It took a major commitment of staff and tree service companies, but Cranberry Valley Golf Course is back in full swing.
The golf course was closed for nine days in the wake of July 23 tornado. Nine holes were open last Thursday and the full course was available for play on Saturday.
The closure was a major financial hit. The course suffered the loss of nearly 200 trees and will need replacements. The cleanup, loss of tee time revenues and staff overtime carried an initial financial impact estimate of more than $550,000 to the town.
It could have been worse, course officials said, if not for a five-year tree-cutting program.
Town officials want to move quickly to get the word out that the popular course is fully operational. Town Administrator Christopher Clark said it is important to get the word out because of comments made on social media that the course would be closed for the rest of the season.
Clark made a final inspection of the course on Friday, including a safety inspection, looking at the condition of the greens and fairways and making sure there were no overhanging branches that could fall, endangering golfers. Clark was particularly concerned about dangling branches along the cart path and locations just off the fairways and greens.
“The focus is on the cart paths and balls out of play,” Clark said.
Golf Director Roman Greer and Golf Course Superintendent Shawn Fernandez said 187 trees were lost in the tornado. A couple of areas suffered particularly heavy tree loss, and holes 15, 16, six and seven were hit hard.
With 187 trees lost, frequent users of the course expressed dissatisfaction on social media with the tornado not removing one tree in particular. Greer said there were a lot of comments about the tree on the right side of the 18th fairway as it turns down toward that hole. It has a reputation for redirecting a lot of golf balls, he said. Fernandez said Bartlett Tree Service came in immediately after the event and spent four days getting rid of “widow makers.” They cut and chipped a lot of loose branches in wooded sections of the course. Fernandez said the greens and fairways survived the tornado pretty well because there has been a tree cutting program in place over the past five years that focused on removing trees that encroached on greens and fairways.
“If we hadn’t done that, they’d have been down all around the greens and fairways,” Fernandez said.
However, there were a lot of big trees that came down, and Fernandez said Bartlett indicated it would take two to three weeks to remove them. Mayer Tree Service, which was handling major areas of damage in town, provided more heavy equipment. Mayer completed the work in a day and a half, Greer said.
Golf course officials also praised Cranberry Valley staff.
“These guys pulled up their boot straps and said let’s get this done,” Fernandez said of his staff. He said four or five workers proficient with chainsaws started cutting and others followed and picked up.

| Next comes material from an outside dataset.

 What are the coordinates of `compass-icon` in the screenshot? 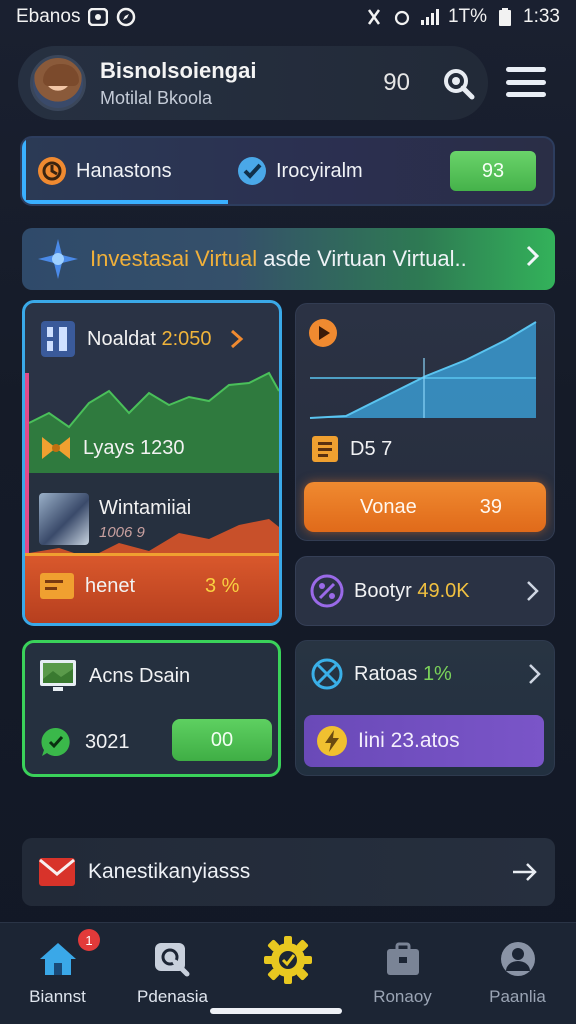 It's located at (126, 17).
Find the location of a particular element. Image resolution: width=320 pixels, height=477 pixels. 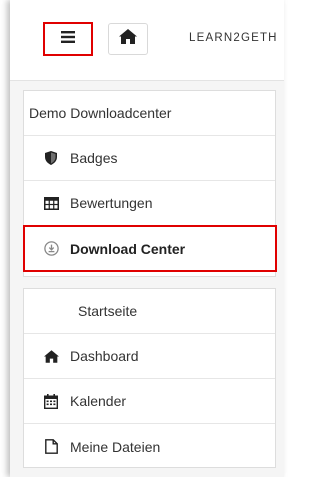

Fernandez said he brought his own trailer to load brush and take it to the landfill debris site. The greens and fairways were cleaned up in a day, he said.
Clark said the decision was made to haul branches and debris away, instead of chipping it on site, which would have meant a longer cleanup process. There remains a lot of brush to the sides of some fairways and those piles are marked with orange cones, a “wood hazard” so to speak. It will take some time to remove those piles, Fernandez added.
Greer suggested if a golf ball lands in the woods, under a pile brush, golfers shouldn’t move brush and branches around. “Take a drop,” he said.
Fernandez said it will take another week to clear away a lot of the brush. His staff is exhausted from all the work they have done to bring the course back, and Clark recommended having them work on the removal just a few hours a day during the mid-week.
Fernandez said there will be a long-term impact from the tornado for his staff as more of the branches in many of the trees die and need to be removed. “We could be cleaning up until Christmas,” he said.
With the opening of the course on Thursday, golfers returned. Greer said on Friday, a day that would normally average between 300 and 320 plays, there were 120 plays. He said staff called those golfers scheduled to play on Saturday and “every spot through noontime is booked.”
Greer said the Massachusetts Golf Girls Junior Amateur Championship scheduled for Monday and Tuesday was canceled because it was not certain if the course would be ready. “Without the tornado it would have been a great showcase for the course,” he said.
As for the tornado itself, Greer said the warning system in place can read lighting strikes within 15 miles of the course and warns golfer to take shelter. There was no lightning in the tornado, but an override from the pro shop notified golfers to leave the course.